There were some care workers there that were nice who had told me not to let the bullies upset me!
Here's a story that will make you laugh!
One Friday I was doing a 12 hour shift and I had brought in some leftover pasta salad and veg to have and had put it in their fridge and I got told off as it wasn't labelled which is stupid and petty!
Another one is one Monday I got picked on by one of the other care workers when I was getting a resident up and I had had enough and had complained to the line Manager who claimed that they were being unkind as it was Monday!

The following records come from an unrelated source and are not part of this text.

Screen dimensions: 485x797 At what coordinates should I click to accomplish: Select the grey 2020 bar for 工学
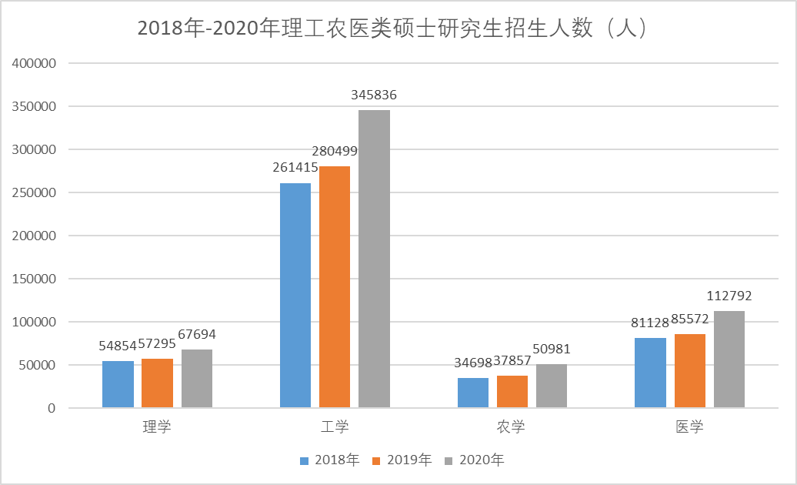point(374,259)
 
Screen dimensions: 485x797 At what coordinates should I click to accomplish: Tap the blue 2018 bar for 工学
point(295,295)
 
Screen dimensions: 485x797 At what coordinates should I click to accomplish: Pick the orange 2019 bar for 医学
point(689,370)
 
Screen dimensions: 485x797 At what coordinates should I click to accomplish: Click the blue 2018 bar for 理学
point(118,384)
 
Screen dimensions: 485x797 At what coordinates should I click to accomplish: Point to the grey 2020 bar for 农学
point(551,386)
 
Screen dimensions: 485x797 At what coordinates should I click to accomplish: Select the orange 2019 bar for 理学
point(157,383)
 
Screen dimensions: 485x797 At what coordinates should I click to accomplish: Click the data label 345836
point(374,95)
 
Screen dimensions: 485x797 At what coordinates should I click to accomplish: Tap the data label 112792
point(729,296)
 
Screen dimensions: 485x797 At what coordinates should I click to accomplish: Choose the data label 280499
point(335,151)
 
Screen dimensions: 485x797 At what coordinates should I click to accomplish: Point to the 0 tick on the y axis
point(52,408)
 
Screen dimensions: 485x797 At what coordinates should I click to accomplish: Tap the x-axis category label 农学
point(511,426)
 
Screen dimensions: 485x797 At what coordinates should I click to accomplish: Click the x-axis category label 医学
point(689,426)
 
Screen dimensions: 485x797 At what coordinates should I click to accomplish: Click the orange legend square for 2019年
point(377,461)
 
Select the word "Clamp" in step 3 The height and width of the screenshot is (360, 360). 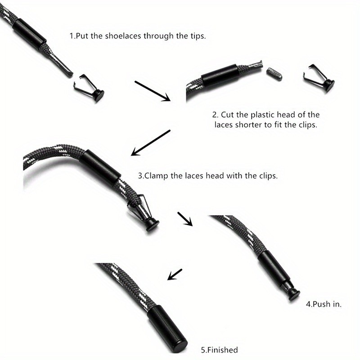[x=156, y=176]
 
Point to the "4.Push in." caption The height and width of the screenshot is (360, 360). [x=324, y=304]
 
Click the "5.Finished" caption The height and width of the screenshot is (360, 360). [x=219, y=350]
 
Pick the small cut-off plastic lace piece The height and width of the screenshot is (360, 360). [x=274, y=74]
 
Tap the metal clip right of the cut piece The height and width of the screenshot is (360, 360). [x=319, y=78]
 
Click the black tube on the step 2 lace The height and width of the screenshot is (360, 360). [x=220, y=75]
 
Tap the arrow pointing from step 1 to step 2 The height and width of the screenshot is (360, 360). [x=153, y=91]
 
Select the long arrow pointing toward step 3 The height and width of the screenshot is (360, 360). [x=151, y=143]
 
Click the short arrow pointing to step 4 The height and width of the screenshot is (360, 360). [x=185, y=219]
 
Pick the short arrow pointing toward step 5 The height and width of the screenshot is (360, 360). [x=175, y=274]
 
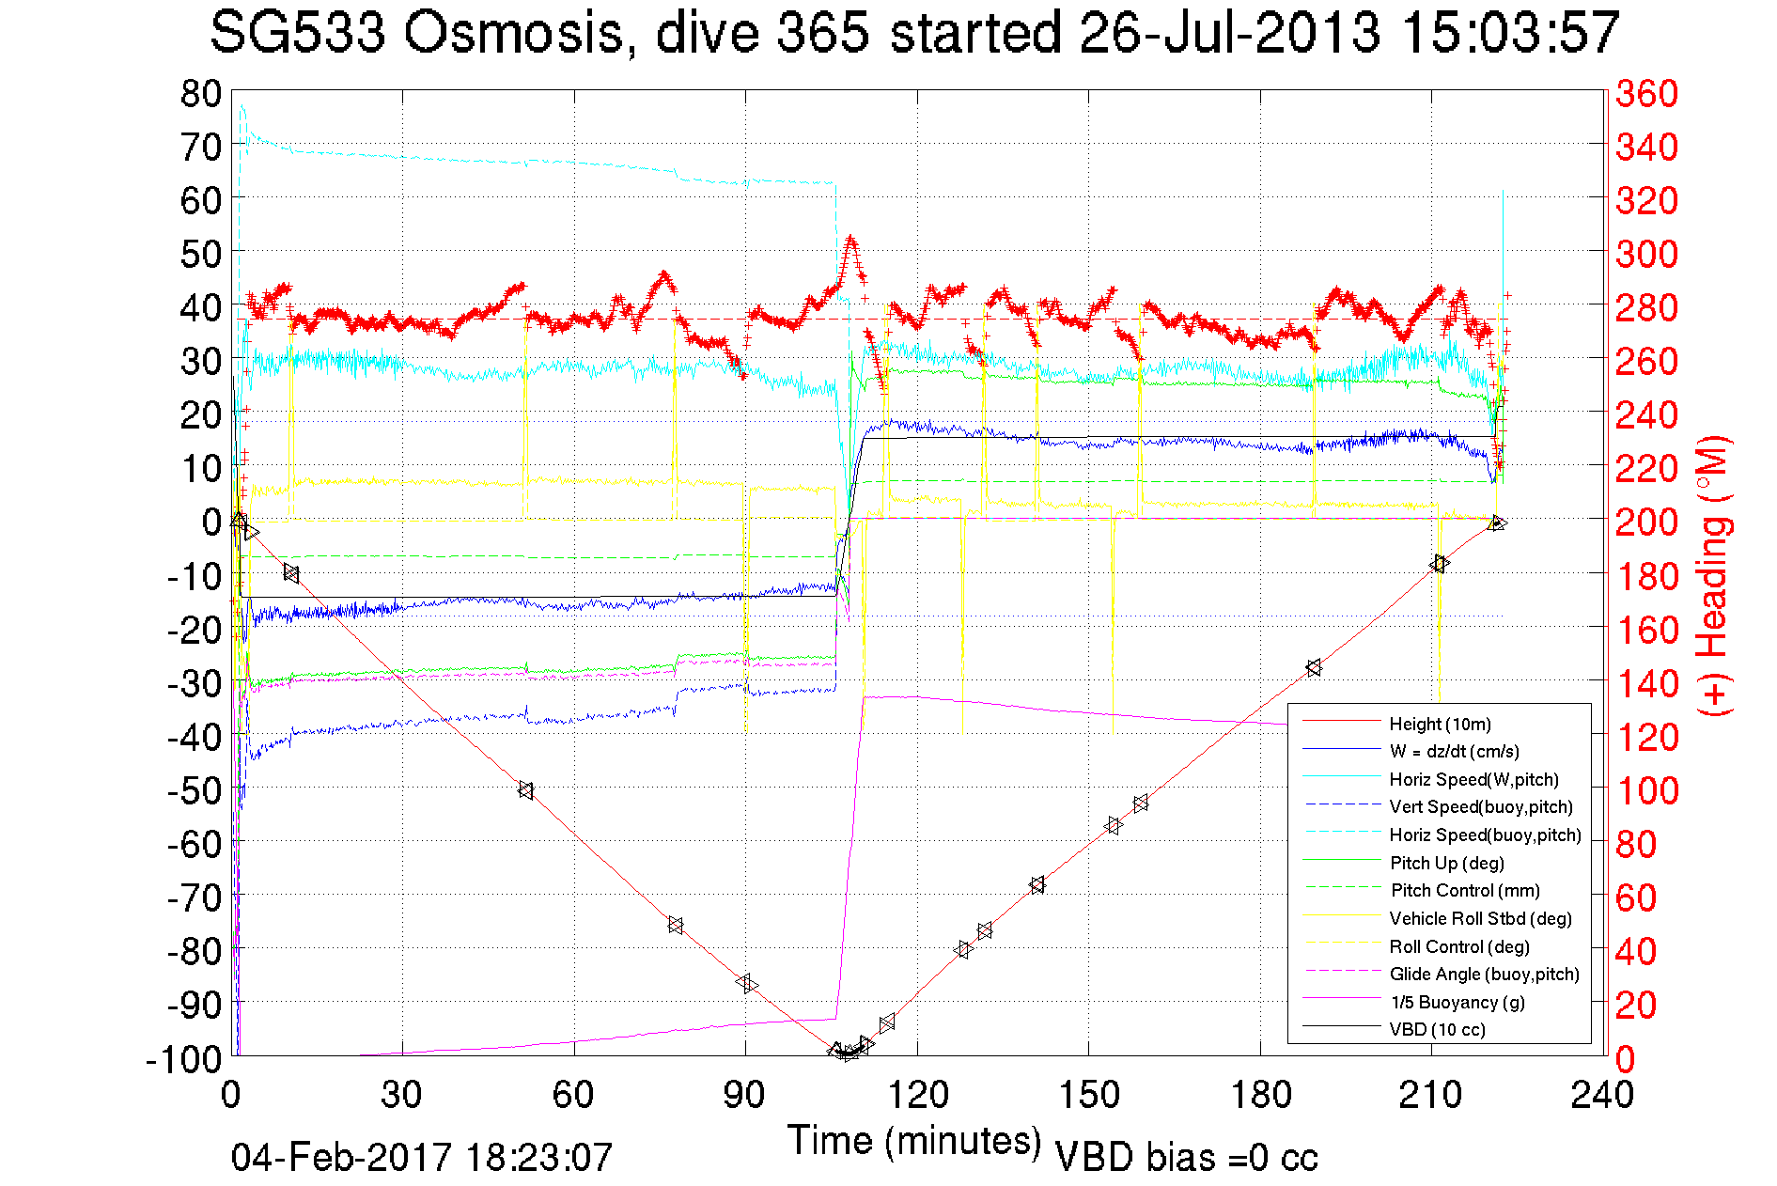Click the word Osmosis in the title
515,34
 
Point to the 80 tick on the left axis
200,93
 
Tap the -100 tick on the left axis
184,1059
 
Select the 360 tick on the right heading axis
1646,93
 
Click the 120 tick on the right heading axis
1646,737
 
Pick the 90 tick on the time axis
745,1095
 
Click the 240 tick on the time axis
1602,1095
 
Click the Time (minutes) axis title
913,1141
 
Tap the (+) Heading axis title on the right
1714,575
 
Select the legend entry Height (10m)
1440,724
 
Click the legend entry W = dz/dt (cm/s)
1454,751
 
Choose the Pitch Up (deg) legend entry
1446,863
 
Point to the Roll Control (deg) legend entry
1458,946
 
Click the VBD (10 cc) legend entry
1437,1029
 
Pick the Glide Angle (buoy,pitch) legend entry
1484,974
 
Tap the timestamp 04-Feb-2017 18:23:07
422,1157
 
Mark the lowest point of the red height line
845,1054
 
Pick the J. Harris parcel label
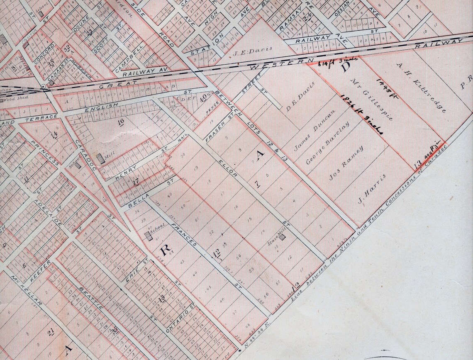372,189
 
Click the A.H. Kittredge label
422,88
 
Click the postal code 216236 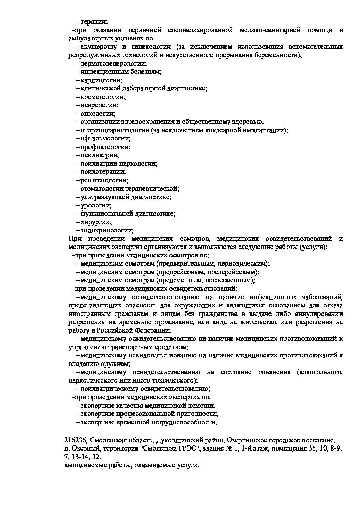[x=75, y=441]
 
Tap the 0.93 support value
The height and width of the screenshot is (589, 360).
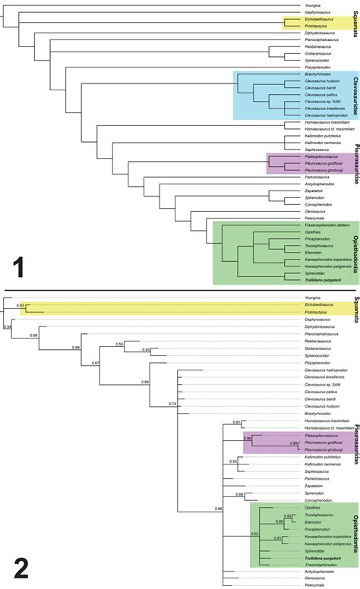click(21, 305)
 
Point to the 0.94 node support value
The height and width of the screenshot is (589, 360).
click(7, 327)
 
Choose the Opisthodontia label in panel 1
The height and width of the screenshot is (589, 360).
click(354, 235)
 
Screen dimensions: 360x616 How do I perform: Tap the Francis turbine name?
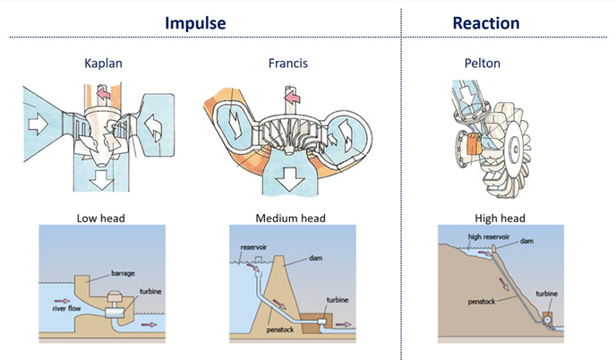pos(287,64)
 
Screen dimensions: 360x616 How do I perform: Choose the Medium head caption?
pos(290,218)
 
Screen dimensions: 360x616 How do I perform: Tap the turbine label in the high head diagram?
pos(547,294)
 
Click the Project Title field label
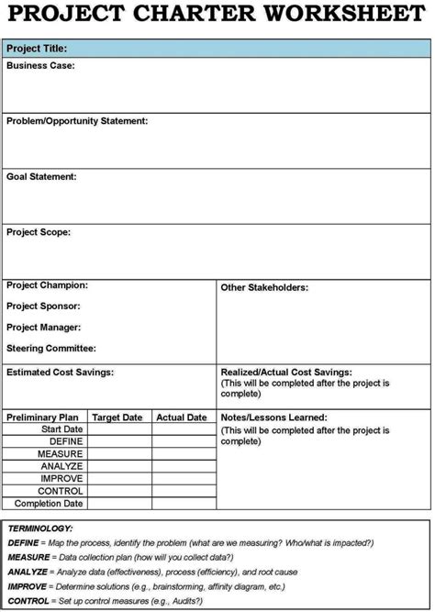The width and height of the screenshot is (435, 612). click(x=37, y=48)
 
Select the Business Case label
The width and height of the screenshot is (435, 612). click(x=40, y=66)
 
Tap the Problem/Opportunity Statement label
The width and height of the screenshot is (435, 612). click(x=77, y=121)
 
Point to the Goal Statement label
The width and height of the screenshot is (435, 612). click(x=41, y=176)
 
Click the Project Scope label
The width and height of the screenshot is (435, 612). click(x=39, y=232)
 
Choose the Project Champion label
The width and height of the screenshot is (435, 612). click(x=47, y=285)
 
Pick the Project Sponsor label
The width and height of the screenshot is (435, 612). click(x=43, y=306)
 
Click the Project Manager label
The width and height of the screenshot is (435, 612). click(x=44, y=328)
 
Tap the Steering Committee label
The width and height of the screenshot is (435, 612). click(x=51, y=349)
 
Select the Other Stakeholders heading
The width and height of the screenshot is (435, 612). click(x=264, y=287)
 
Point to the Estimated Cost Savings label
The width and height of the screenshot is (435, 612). click(x=61, y=372)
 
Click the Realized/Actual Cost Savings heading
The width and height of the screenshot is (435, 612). click(x=286, y=373)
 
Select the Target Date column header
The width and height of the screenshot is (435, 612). click(x=117, y=417)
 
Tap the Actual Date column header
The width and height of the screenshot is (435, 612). click(x=182, y=417)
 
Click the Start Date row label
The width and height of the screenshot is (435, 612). click(x=61, y=429)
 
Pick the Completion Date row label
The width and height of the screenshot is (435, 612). click(x=50, y=504)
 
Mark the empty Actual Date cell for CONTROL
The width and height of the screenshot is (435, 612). click(x=184, y=491)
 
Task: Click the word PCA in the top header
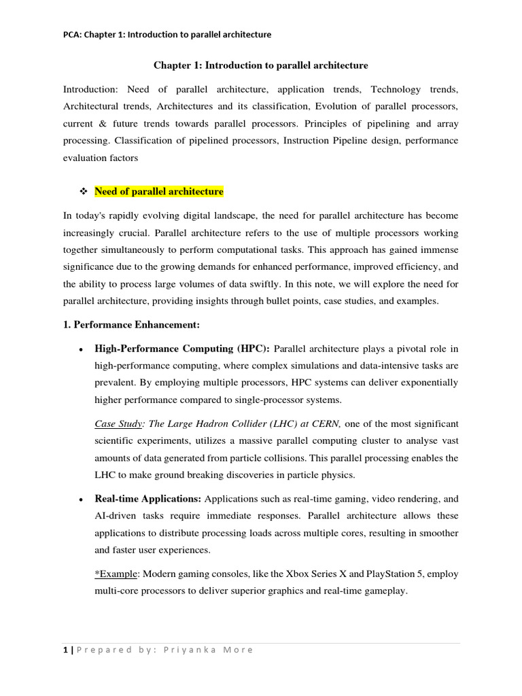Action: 71,35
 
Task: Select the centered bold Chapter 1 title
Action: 260,65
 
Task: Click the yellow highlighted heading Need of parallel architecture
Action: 158,192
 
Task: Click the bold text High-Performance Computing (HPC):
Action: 182,349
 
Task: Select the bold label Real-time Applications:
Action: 148,498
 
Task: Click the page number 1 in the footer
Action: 65,649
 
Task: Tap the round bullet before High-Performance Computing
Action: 81,350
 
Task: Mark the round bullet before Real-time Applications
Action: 81,500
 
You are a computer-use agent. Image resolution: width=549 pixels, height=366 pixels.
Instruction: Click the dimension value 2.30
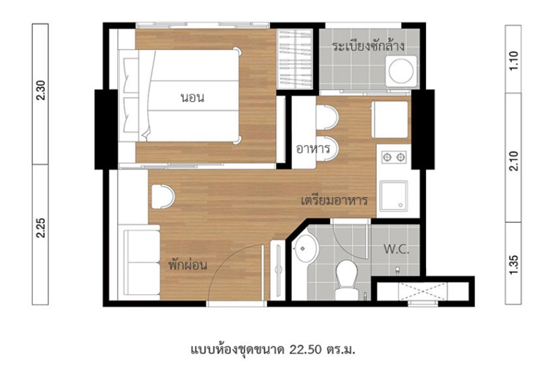tap(40, 90)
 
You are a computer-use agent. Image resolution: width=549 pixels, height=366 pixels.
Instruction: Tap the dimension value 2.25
tap(40, 228)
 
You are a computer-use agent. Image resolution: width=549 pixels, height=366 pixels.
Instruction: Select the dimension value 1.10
tap(513, 61)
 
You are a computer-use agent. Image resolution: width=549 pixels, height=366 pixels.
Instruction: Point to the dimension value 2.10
tap(513, 161)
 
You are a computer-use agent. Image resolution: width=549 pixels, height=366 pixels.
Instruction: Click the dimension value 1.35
tap(513, 265)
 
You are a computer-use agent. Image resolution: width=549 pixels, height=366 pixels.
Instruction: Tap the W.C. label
tap(396, 250)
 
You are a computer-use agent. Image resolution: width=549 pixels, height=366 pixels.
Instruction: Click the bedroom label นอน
tap(193, 97)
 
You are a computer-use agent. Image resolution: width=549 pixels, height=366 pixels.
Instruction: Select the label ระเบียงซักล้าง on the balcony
tap(368, 46)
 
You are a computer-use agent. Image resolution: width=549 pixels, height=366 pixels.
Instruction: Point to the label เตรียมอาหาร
tap(334, 201)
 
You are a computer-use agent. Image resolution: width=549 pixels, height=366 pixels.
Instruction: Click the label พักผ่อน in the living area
tap(187, 264)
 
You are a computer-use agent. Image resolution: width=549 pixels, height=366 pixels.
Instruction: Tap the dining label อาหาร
tap(313, 149)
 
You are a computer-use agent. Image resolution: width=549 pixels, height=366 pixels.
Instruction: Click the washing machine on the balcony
tap(401, 71)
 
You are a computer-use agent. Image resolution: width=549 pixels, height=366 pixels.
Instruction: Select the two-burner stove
tap(394, 157)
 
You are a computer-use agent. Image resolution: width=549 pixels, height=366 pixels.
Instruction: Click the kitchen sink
tap(394, 195)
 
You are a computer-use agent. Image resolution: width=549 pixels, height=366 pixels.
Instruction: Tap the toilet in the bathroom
tap(346, 280)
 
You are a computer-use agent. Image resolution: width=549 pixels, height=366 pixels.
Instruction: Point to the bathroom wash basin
tap(305, 248)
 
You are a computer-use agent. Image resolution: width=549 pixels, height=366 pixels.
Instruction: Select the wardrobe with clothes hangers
tap(294, 59)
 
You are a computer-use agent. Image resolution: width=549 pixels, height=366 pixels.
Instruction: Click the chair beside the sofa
tap(163, 196)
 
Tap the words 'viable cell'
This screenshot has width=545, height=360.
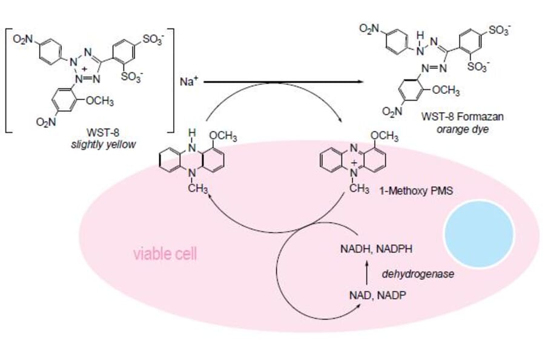click(x=165, y=254)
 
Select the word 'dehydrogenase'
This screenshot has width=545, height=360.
click(x=418, y=274)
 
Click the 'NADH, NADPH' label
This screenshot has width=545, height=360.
click(x=370, y=248)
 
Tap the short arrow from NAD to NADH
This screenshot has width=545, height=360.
click(x=369, y=272)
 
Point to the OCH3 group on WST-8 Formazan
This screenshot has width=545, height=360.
click(x=446, y=92)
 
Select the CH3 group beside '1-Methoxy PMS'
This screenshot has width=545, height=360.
click(x=360, y=190)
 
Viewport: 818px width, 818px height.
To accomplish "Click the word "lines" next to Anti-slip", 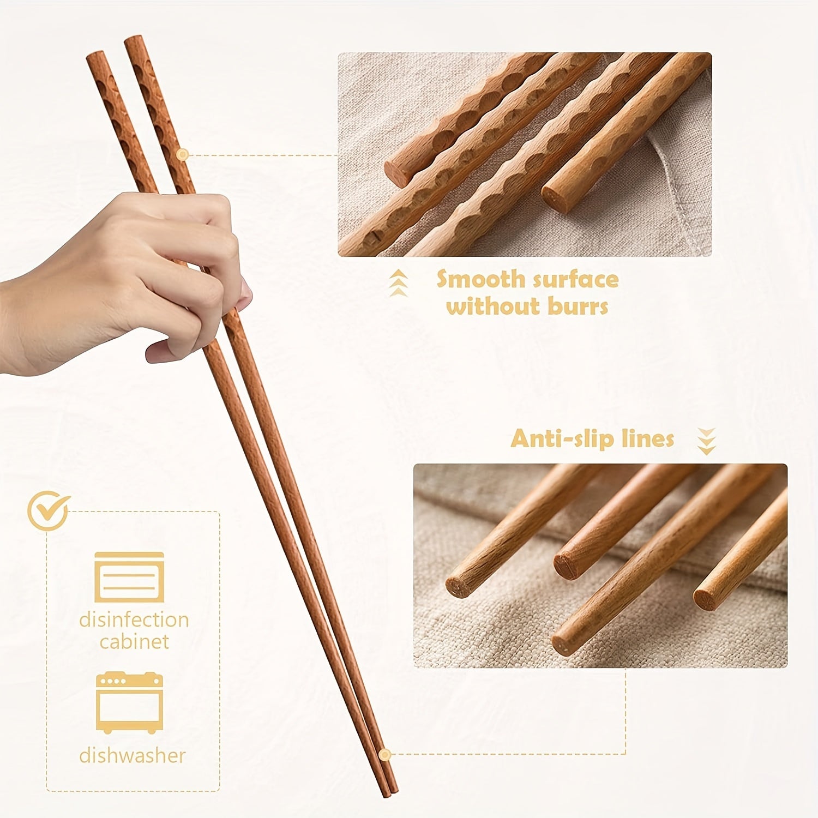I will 648,440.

I thought I had heard it all before but no I hadn't and thought that was ridiculous just to shut me up and fob me off!
That Friday shift when I was shouted at by another member of staff when I walked out was the final straw and I feel it was the right decision!
Today here we have had our own homemade Sunday dinner of chicken and root veg as a change from the pub!
What I have planned to do is do all the things that I wouldn't have been able to have fitted in if I was still there!
Sounds like a horrid workplace, Im glad youre out of there! No matter how nice you are and how well your intentions are you still wont be appreciated when youre surrounded by people committed to not liking you!
One day when you find a better job, you’ll be so proud for making the right decision walking away and respecting yourself. ♥️👏🏻💪🏻
It's not nice is it when things like that happen when you have done nothing wrong!That Friday just before I was shouted at I got told off for having put an extra loo roll in one of the bathrooms which was stupid and petty!
Get a new therapist ASAP, and perhaps try a new approach. Cognitive Behavior Therapy worked for me. Maybe it can help you, too. Good luck.